1614. Purchas, Pilgrimage, V. xvii. (ed. 2), 544. Euery Tole is a Rupia of siluer, and tenne of those Toles is the value of one of golde.
1618. in Foster, Eng. Factories Ind. (1906), 47. 521/2 tole make a seere of 30 pices.
1683. W. Hedges, Diary (Hakl. Soc.), I. 83. They tooke from them 4 or 5 tolas upon a Seer, over weight, on all their Silk brought into ye Warehouse.
1687. A. Lovell, trans. Thevenots Trav., III. 18. All Gold and Silver is weighed by the Tole.
1800. Misc.
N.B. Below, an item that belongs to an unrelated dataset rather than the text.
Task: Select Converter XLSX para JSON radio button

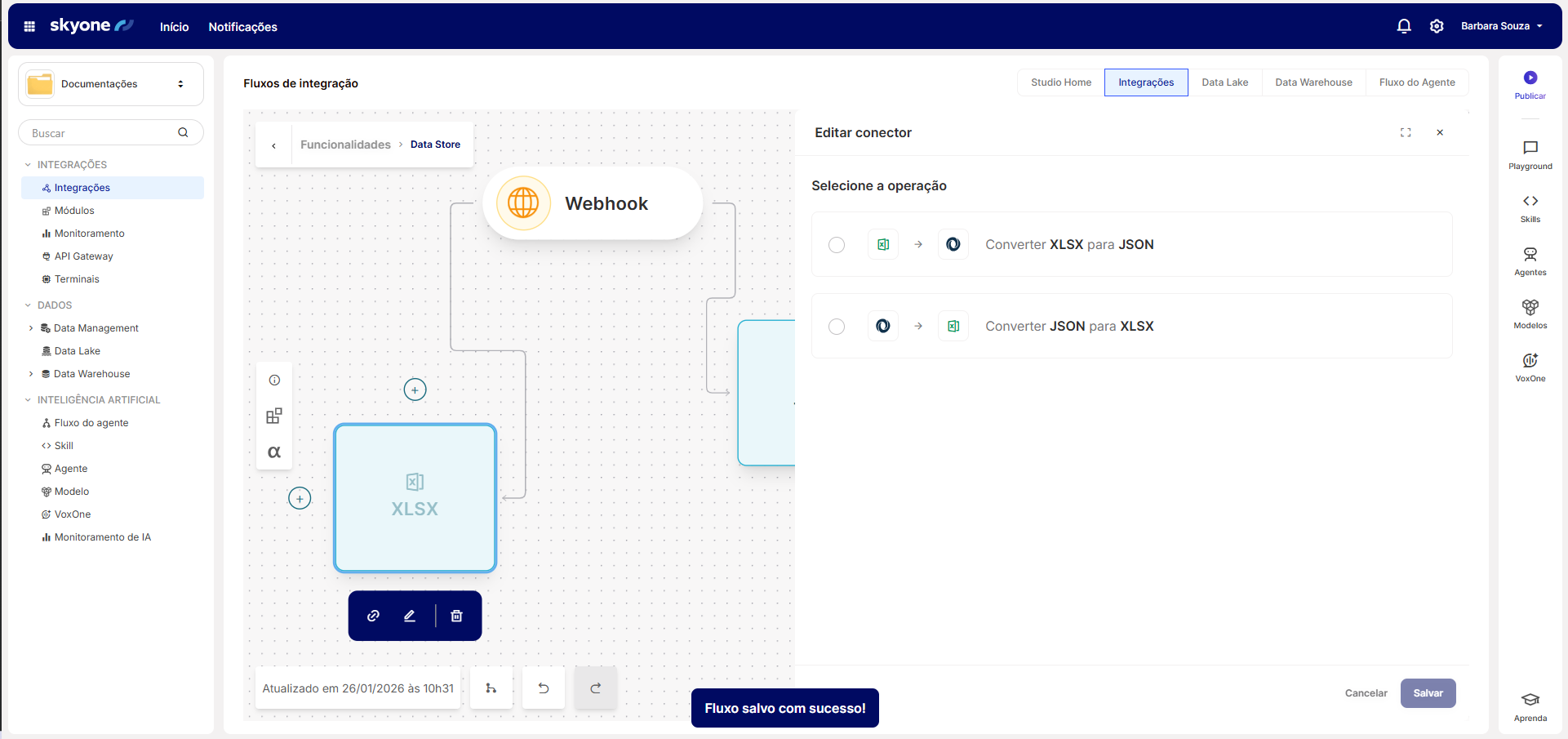Action: coord(837,245)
Tr., in Asiat. Ann. Reg., 45/1. Each of these persons shall pay a fixed revenue of a tola of gold to the Rajah.
1803. Greville, in Phil. Trans., XCIII. 203, note. A tolah is about 180 grains, Troy weight.
1895. 19th Cent., Aug., 255. I placed a piece of gold, weighing a tola, on his lap.